Bug 794462 (JBEPP-1502)

Help Desk Ticket Reference: https://c.na7.visual.force.com/apex/Case_View?id=500A00000090hr4&sfdc.override=1
Steps to Reproduce: To reproduce we will need to have the following environment:

- Apache in front of EPP 5.2 with mod_jk
- Proxy that will check for some cookie;

Then you just need to access EPP through the Apache and see the error when trying to access Export/Import gadget.
Workaround Description: Not tested workaround:

- Get the portal request;
- Create a more elaborate elaborate request;
- Set the cookies from the portal request in our new request;
- Make the request to retrieve the JSON file;
- It should pass the proxy.
project_key: JBEPP

We are having an issue with EPP 5.2 and the Export/Import gadget. We know that this portlet loads stuffs through a REST call to EPP, so we configured proxy, Apache workers, etc, the gadget was supposed to work well, but it is not. We double, triple checked all the configuration, and everything sounds fine. The exclusivity is our proxy and it is explained in next lines.

Our proxy has a requirement to check a cookie to all requests that passes through it. It is a security cookie that checks the authorization of the logged user. The gadget presents an error because it tries to make a request to retrieve JSON data but this request doesn't contain the required cookie.

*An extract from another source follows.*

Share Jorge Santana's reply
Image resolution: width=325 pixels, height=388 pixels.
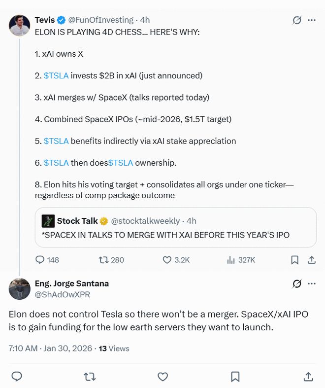308,377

We found that y allowing the "dump request" in JBoss WEB, so we could see that some requests were not preserving the cookies and we also can perfectly use the gadget when we hit JBoss directly.

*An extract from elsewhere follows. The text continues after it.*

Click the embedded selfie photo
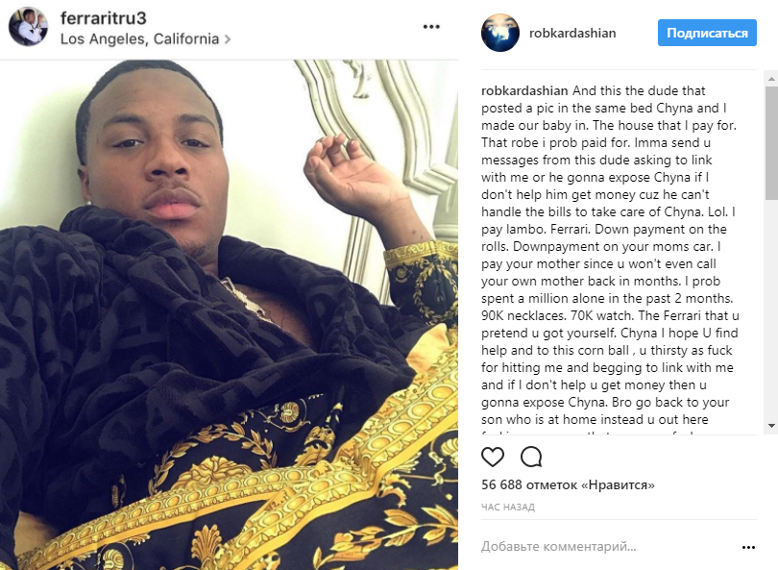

Digging a little bit in the code, we found the root cause of this error (from Source: .portal/webui/portal/src/main/java/org/exoplatform/portal/webui/application/GadgetUtil.java):


public static String fetchGagdetRpcMetadata(String urlStr)
   {
      String result = null;

      ExoContainer container = ExoContainerContext.getCurrentContainer();
      GadgetRegistryService gadgetService =
         (GadgetRegistryService)container.getComponentInstanceOfType(GadgetRegistryService.class);
      try
      {
         String data = "[{method:\"gadgets.metadata\", id:\"test\", params: {ids:[\""
                   + urlStr + "\"], container:\"default\", language:\""
                   + gadgetService.getLanguage() + "\", country:\"" + gadgetService.getCountry() + "\", view:\"home\"}}]";

         // Send data
         String gadgetServer = getGadgetServerUrl();
         URL url = new URL(gadgetServer + (gadgetServer.endsWith("/") ? "" : "/") + "api/rpc");
         URLConnection conn = url.openConnection();
         conn.setRequestProperty("Content-Type", "application/json");
         conn.setDoOutput(true);
         OutputStreamWriter wr = new OutputStreamWriter(conn.getOutputStream());
         wr.write(data);
         wr.flush();
         // Get the response
         result = IOUtils.toString(conn.getInputStream(), "UTF-8");
         wr.close();
      }
      catch (IOException ioexc)
      {
         ioexc.printStackTrace();
         return "{}";
      }
      return result;
   }



As you can see it's been opened an URL, and the cookies are dropped in this request, and then we get the error because the proxy will not allow the access to the JSON, but instead it will return a page to the user enter his credentials.


This is the Bug, you need to perform a more elaborate request at this point and include the cookies already present due a previous proxy authentication.